(RECORDS TO PROCESS begins)
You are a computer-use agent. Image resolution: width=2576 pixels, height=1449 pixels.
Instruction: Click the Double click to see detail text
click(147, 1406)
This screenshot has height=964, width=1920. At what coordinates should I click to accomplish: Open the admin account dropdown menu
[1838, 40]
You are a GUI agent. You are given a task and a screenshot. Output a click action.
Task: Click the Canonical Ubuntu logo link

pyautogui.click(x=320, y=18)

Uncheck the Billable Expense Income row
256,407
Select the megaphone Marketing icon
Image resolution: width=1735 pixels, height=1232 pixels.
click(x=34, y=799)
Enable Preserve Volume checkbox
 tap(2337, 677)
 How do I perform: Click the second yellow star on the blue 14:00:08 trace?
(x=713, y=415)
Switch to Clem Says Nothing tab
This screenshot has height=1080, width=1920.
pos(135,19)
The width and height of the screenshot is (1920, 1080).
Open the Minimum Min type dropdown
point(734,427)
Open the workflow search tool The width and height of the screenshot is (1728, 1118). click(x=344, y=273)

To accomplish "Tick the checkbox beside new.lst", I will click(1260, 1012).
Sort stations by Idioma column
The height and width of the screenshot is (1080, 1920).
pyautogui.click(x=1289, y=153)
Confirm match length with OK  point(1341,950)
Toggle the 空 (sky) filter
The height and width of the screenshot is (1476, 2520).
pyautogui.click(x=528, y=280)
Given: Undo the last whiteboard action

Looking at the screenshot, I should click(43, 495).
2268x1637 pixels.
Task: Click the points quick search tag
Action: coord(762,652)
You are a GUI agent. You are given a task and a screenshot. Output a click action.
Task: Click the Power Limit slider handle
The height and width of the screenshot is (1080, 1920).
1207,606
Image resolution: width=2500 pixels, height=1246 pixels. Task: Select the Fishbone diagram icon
(RECORDS TO PROCESS ends)
**WHAT YOU HAVE TO DO**
Your answer should consist of the lines from the line with "This screenshot has height=964, width=1920." through the last line of the data, set down exactly, both included.

**OUTPUT FOR THIS TASK**
This screenshot has height=964, width=1920. At what coordinates should I click to accomplish: Open the admin account dropdown menu
[1838, 40]
You are a GUI agent. You are given a task and a screenshot. Output a click action.
Task: Click the Canonical Ubuntu logo link

pyautogui.click(x=320, y=18)

Uncheck the Billable Expense Income row
256,407
Select the megaphone Marketing icon
Image resolution: width=1735 pixels, height=1232 pixels.
click(x=34, y=799)
Enable Preserve Volume checkbox
 tap(2337, 677)
 How do I perform: Click the second yellow star on the blue 14:00:08 trace?
(x=713, y=415)
Switch to Clem Says Nothing tab
This screenshot has height=1080, width=1920.
pos(135,19)
The width and height of the screenshot is (1920, 1080).
Open the Minimum Min type dropdown
point(734,427)
Open the workflow search tool The width and height of the screenshot is (1728, 1118). click(x=344, y=273)

To accomplish "Tick the checkbox beside new.lst", I will click(1260, 1012).
Sort stations by Idioma column
The height and width of the screenshot is (1080, 1920).
pyautogui.click(x=1289, y=153)
Confirm match length with OK  point(1341,950)
Toggle the 空 (sky) filter
The height and width of the screenshot is (1476, 2520).
pyautogui.click(x=528, y=280)
Given: Undo the last whiteboard action

Looking at the screenshot, I should click(43, 495).
2268x1637 pixels.
Task: Click the points quick search tag
Action: coord(762,652)
You are a GUI agent. You are given a task and a screenshot. Output a click action.
Task: Click the Power Limit slider handle
The height and width of the screenshot is (1080, 1920).
1207,606
Image resolution: width=2500 pixels, height=1246 pixels. Task: Select the Fishbone diagram icon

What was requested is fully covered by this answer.